ウオッカが安田記念を連覇
第59回安田記念(G1、芝1600メートル、3歳上、出走18頭)は、6月7日、東京競馬場で行われ、このレースの1番人気に支持されたウオッカが、直線で前がふさがるピンチを迎えたが、ゴール前200メートルの位置で開いたスペースを突いてスパートし先に抜け出したディープスカイをかわして3/4馬身差でゴールし優勝した。
また3着には、ディープスカイから1馬身差でファリダットが入った。
前がふさがってしまった不利な状況からでも諦めることなく抜け出して勝利する馬というのはこれまでの競馬では、余り見たことがない。

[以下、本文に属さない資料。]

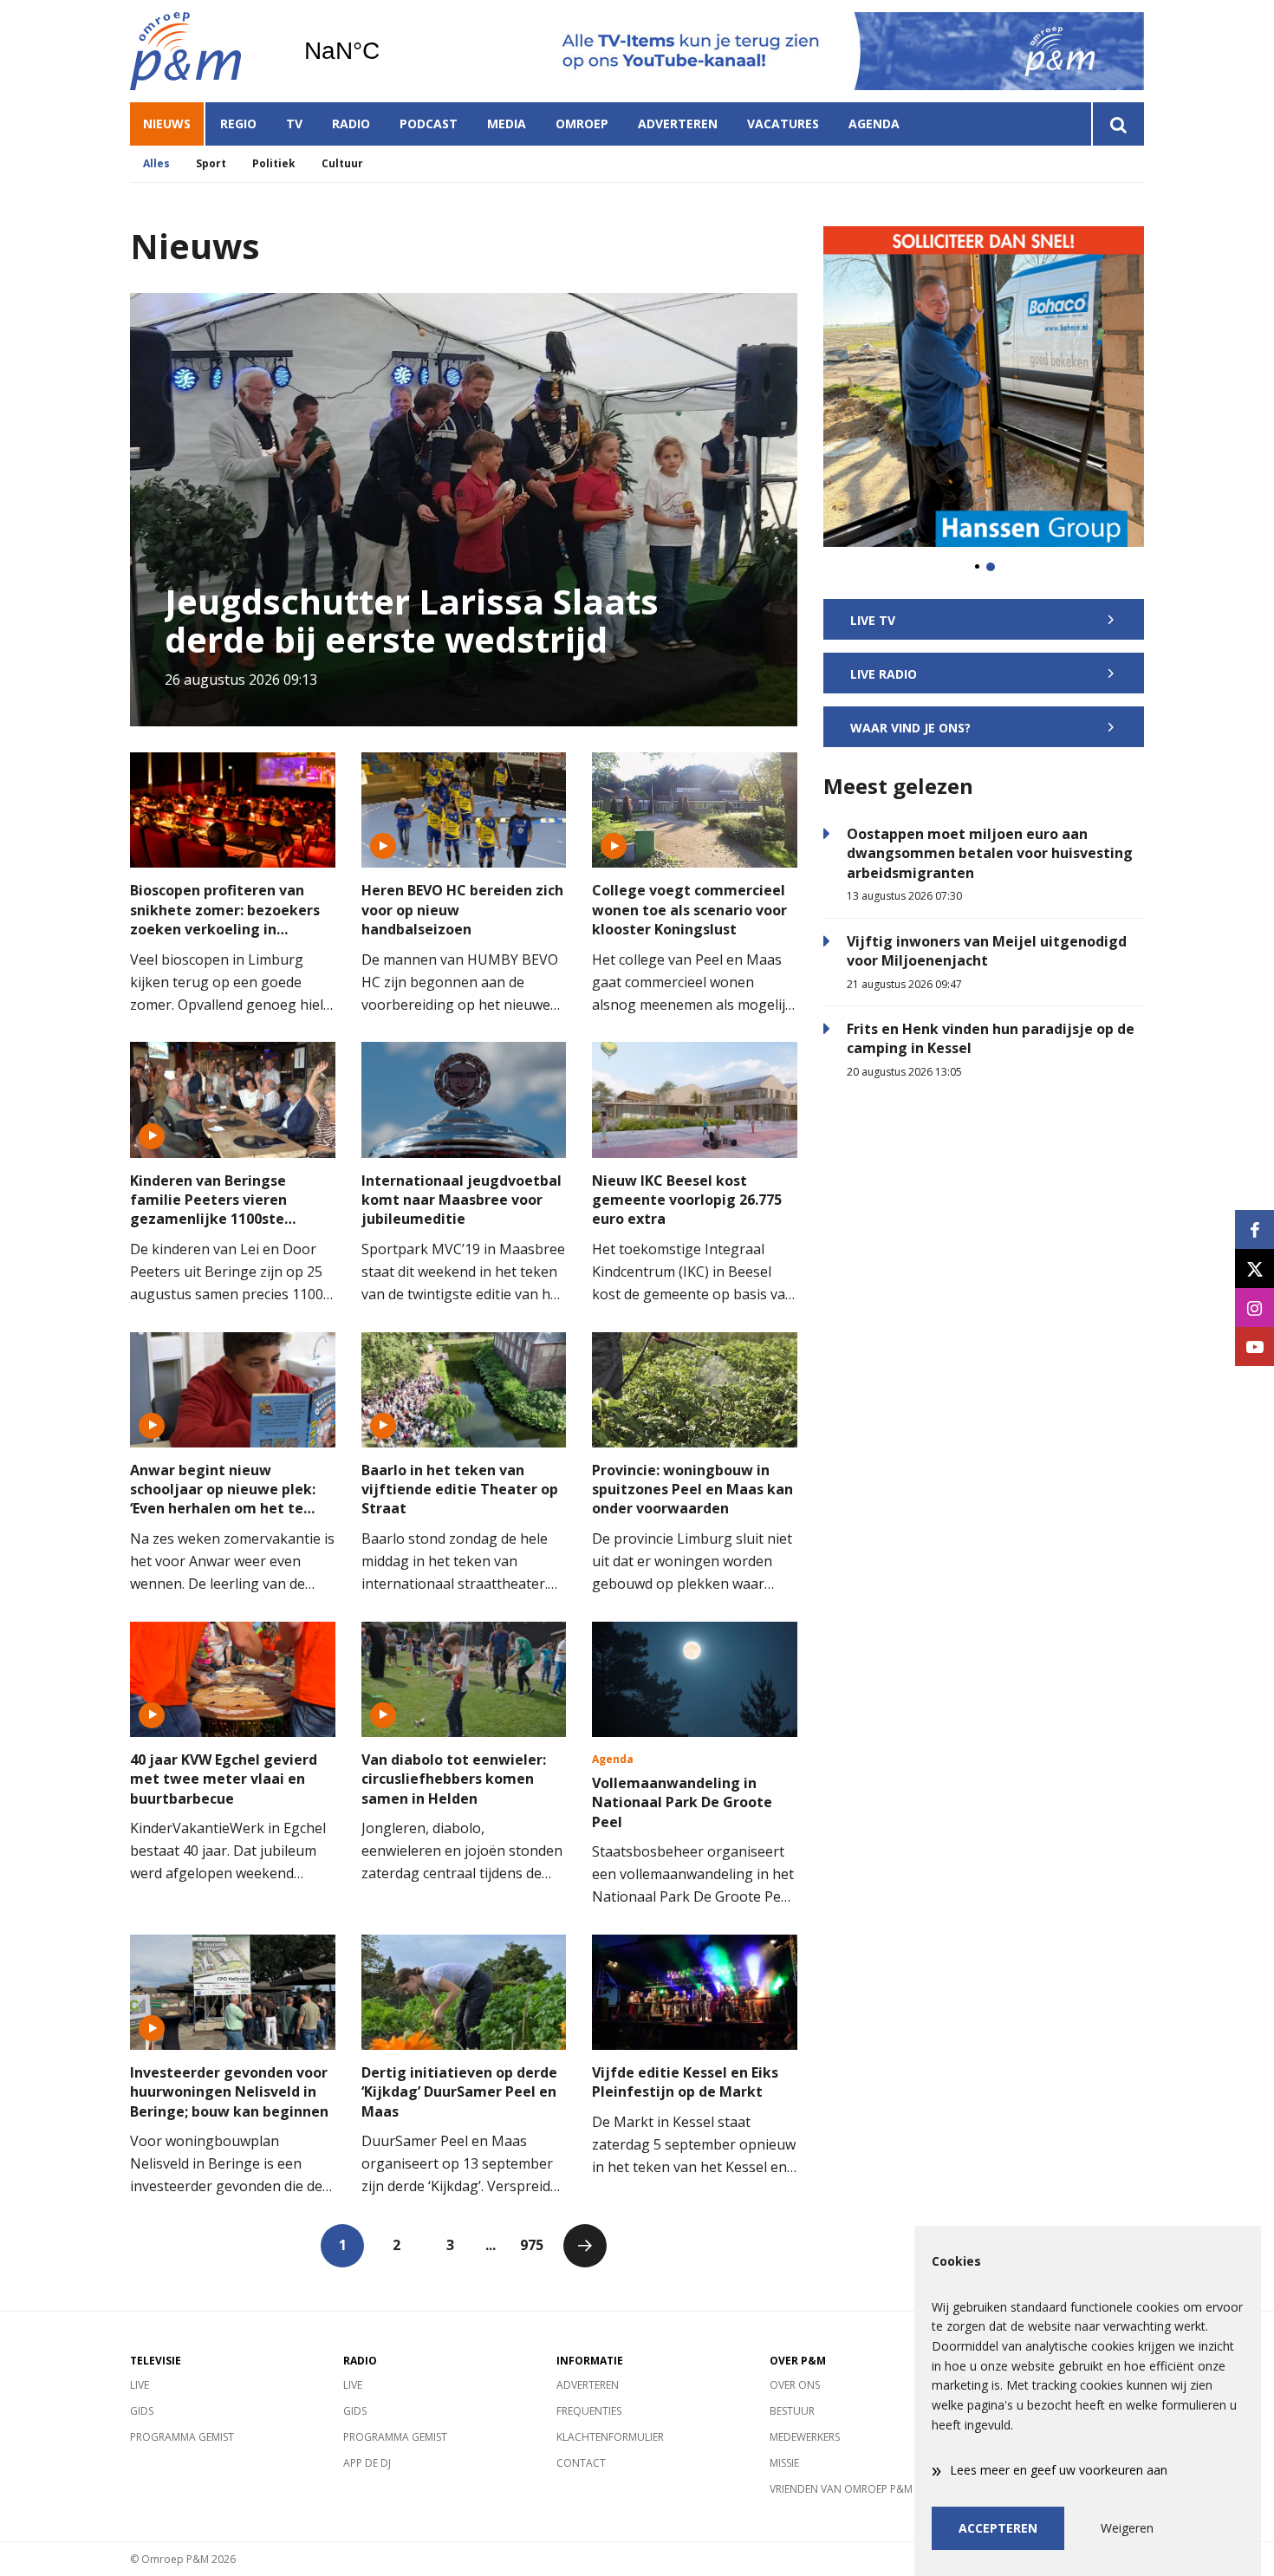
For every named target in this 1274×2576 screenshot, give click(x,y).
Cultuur (342, 163)
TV (294, 123)
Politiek (274, 163)
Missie (784, 2463)
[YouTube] (1254, 1346)
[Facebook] (1254, 1229)
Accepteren (998, 2528)
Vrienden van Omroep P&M (841, 2489)
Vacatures (783, 123)
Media (506, 123)
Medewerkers (805, 2437)
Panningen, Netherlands (386, 51)
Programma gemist (182, 2437)
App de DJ (367, 2463)
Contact (581, 2463)
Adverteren (678, 123)
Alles (156, 163)
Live (139, 2385)
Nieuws (167, 123)
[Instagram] (1254, 1307)
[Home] (203, 51)
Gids (141, 2411)
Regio (238, 123)
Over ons (795, 2385)
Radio (351, 123)
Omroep (582, 123)
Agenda (874, 123)
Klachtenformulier (610, 2437)
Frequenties (588, 2411)
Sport (211, 163)
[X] (1254, 1268)
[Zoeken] (1117, 124)
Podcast (429, 123)
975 (531, 2244)
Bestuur (792, 2411)
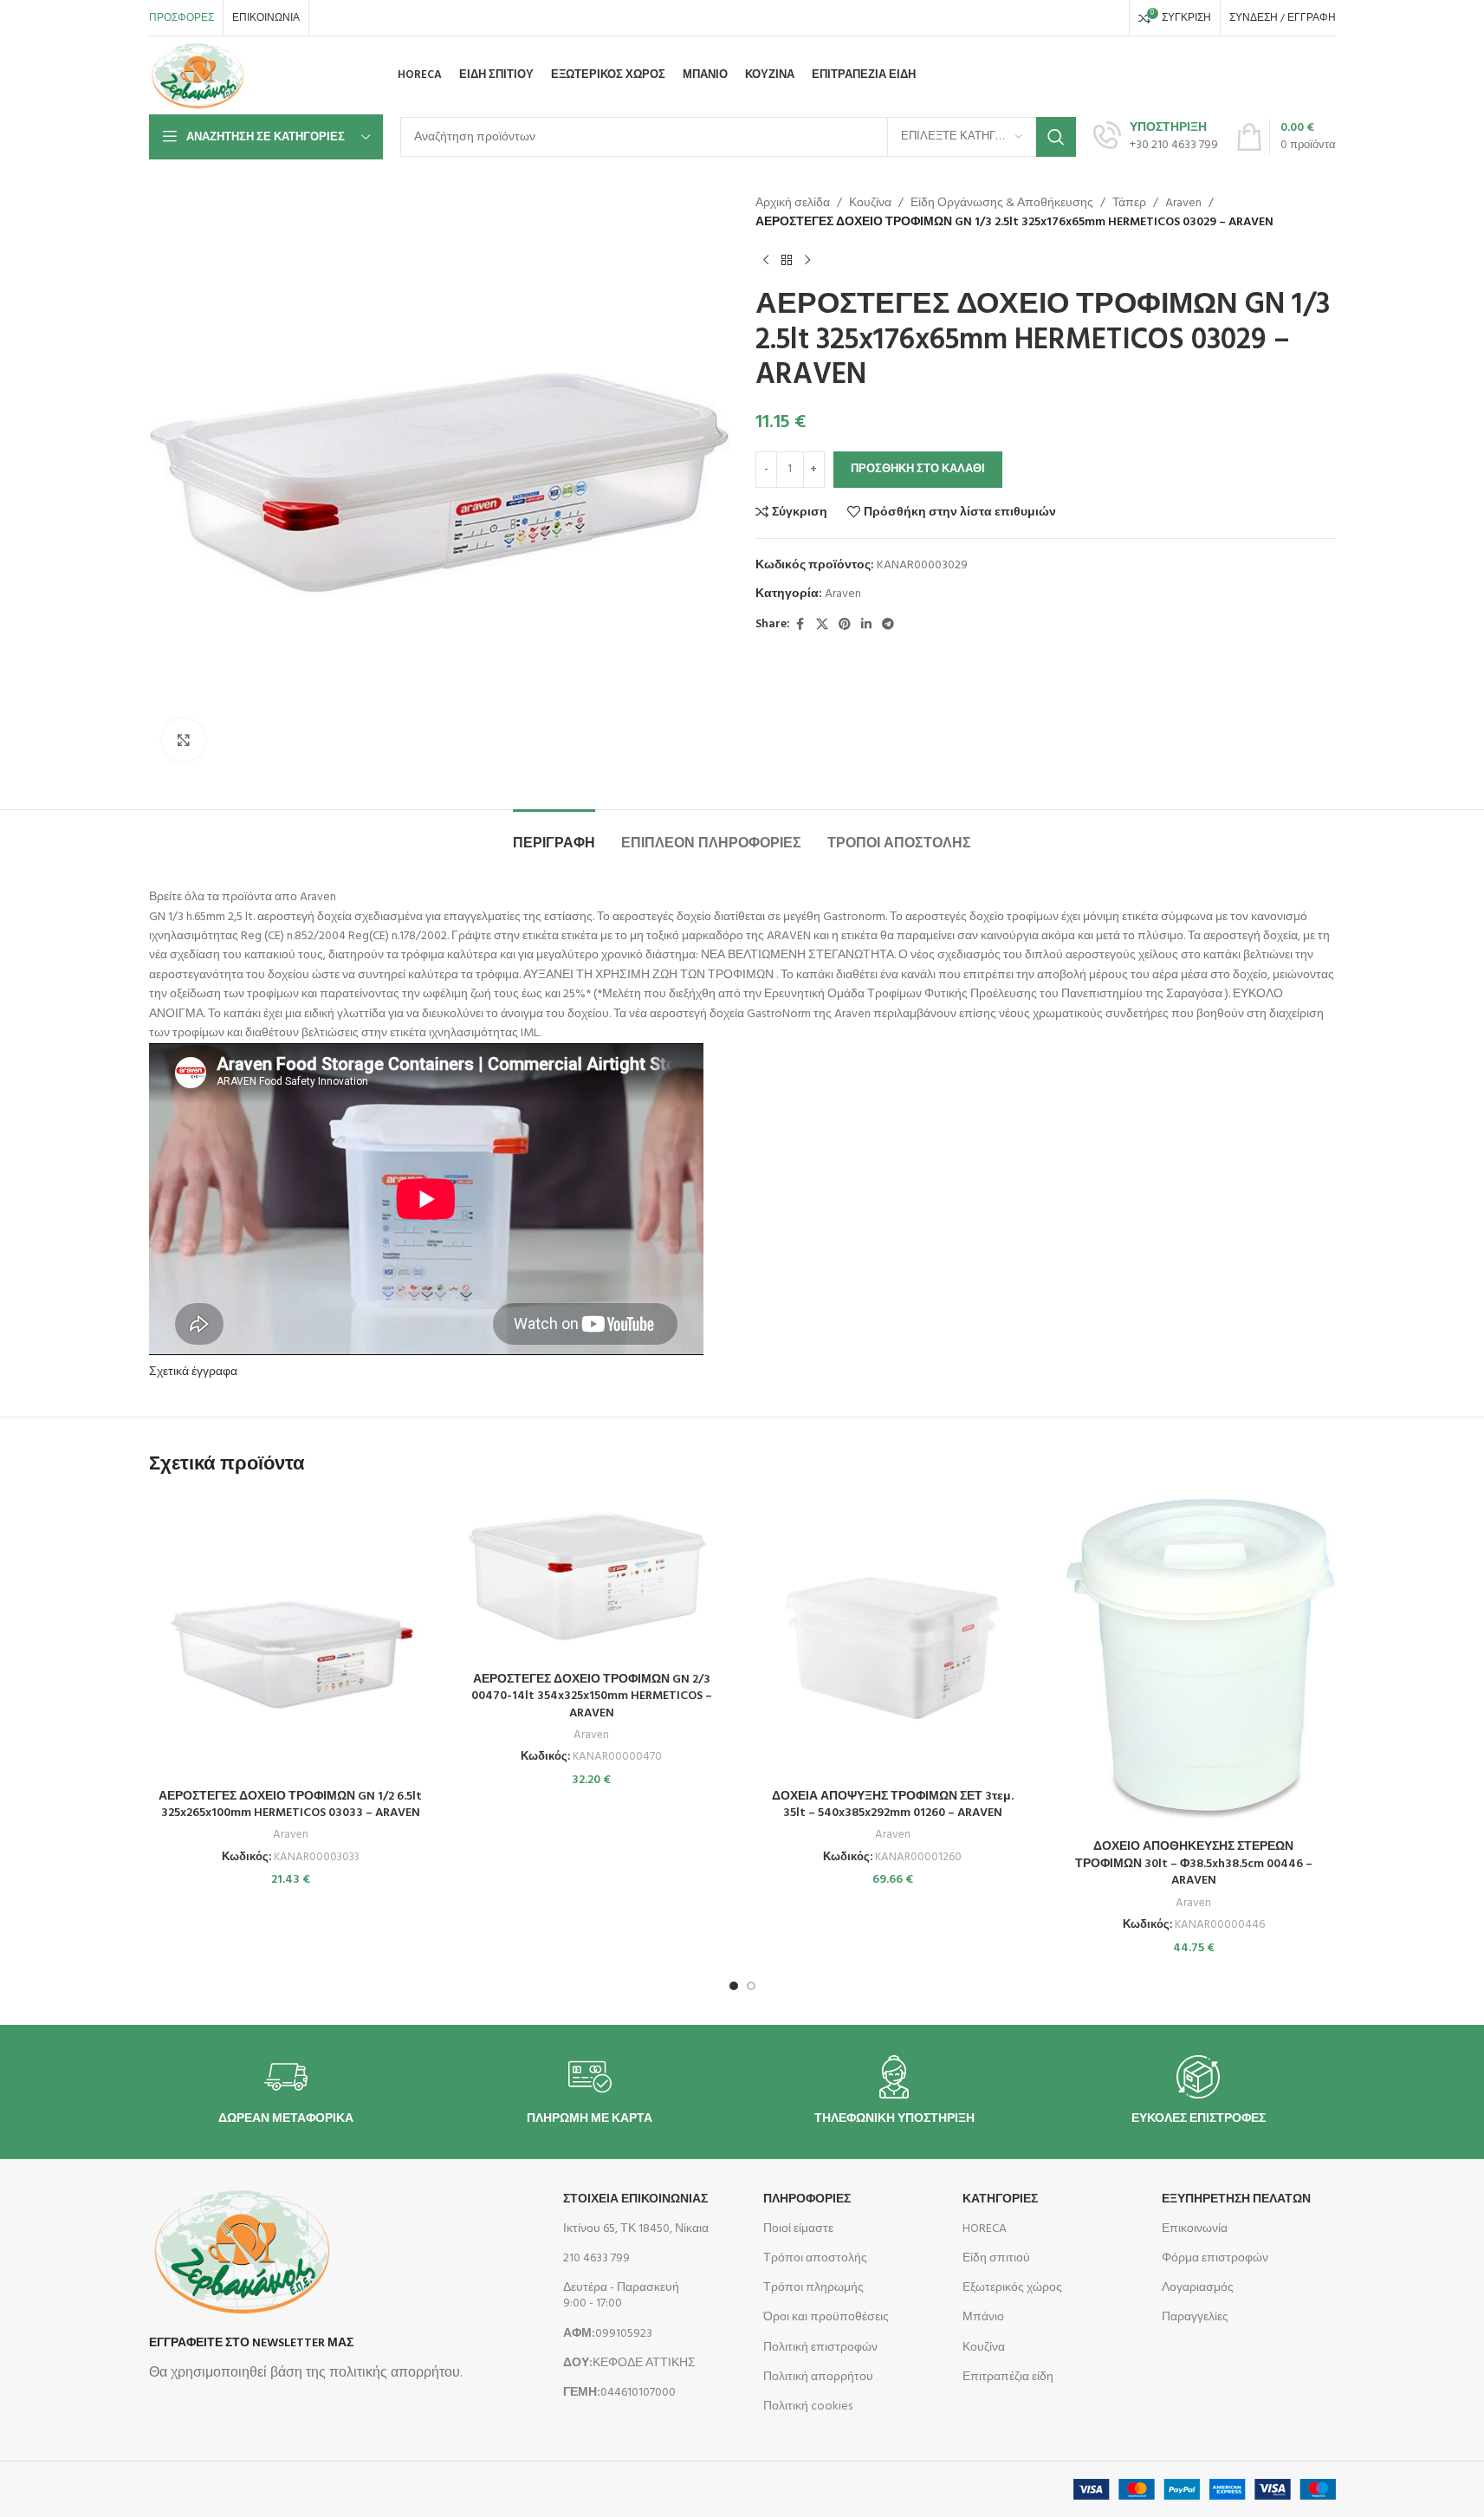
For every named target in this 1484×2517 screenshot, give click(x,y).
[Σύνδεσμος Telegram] (888, 625)
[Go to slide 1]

このレースの勝利でウオッカは、牝馬として史上初の10億円ホースになった。
この勝利でウオッカはG1も牝馬単独最多の6勝目、牝馬の安田記念連覇は1952・1953年を連覇したスウヰイスー以来の快挙となる。
ウオッカは、前走の第4回ヴィクトリアマイルでも2着馬に7馬身差の圧勝だった。
今回も同じマイルの1600メートルといっても相手が一段と強くなる。
去年のNHKマイルとダービーを連覇したディープスカイ(2番人気)とのダービー馬対決が注目されていた。
また6歳馬だが、2007年のスワンステークスから今年のマイラーズカップまでG2レースを4連勝中で、去年の毎日王冠でウオッカを差しきったスーパーホーネット(3番人気)、
カンパニー、スマイルジャックなど豪華メンバーがひしめくレース。
この日のレースでウオッカは、好スタートから内側の中団を進み、4コーナーから徐々に前へ進んできたが、最終直線で他馬が壁となり、進路が塞がれるという場面があり残り2ハロンで7番手という位置取りから空いたところを巧みに割って抜け出すとあっという間にディープスカイを捉え、先頭に立ってそのままゴールイン。
貯めてきたキレル瞬発力を一気に発揮しての勝利だった。
「いいスタートが切れたし、直線を向くまでは完ぺきだったが妙に安全策を取ろうとしたのが裏目に出てしまい、(直線で前が詰まる騎乗となり)ヘタでしたね。
ストライドを伸ばせたのは最後の1ハロンですから。
それでも勝つのだから強い。
今日は馬をほめてください」」
というのが騎乗した武騎手のコメント。
2009年限りで現役引退することがオーナーから発表されているがとにかく凄い馬だ。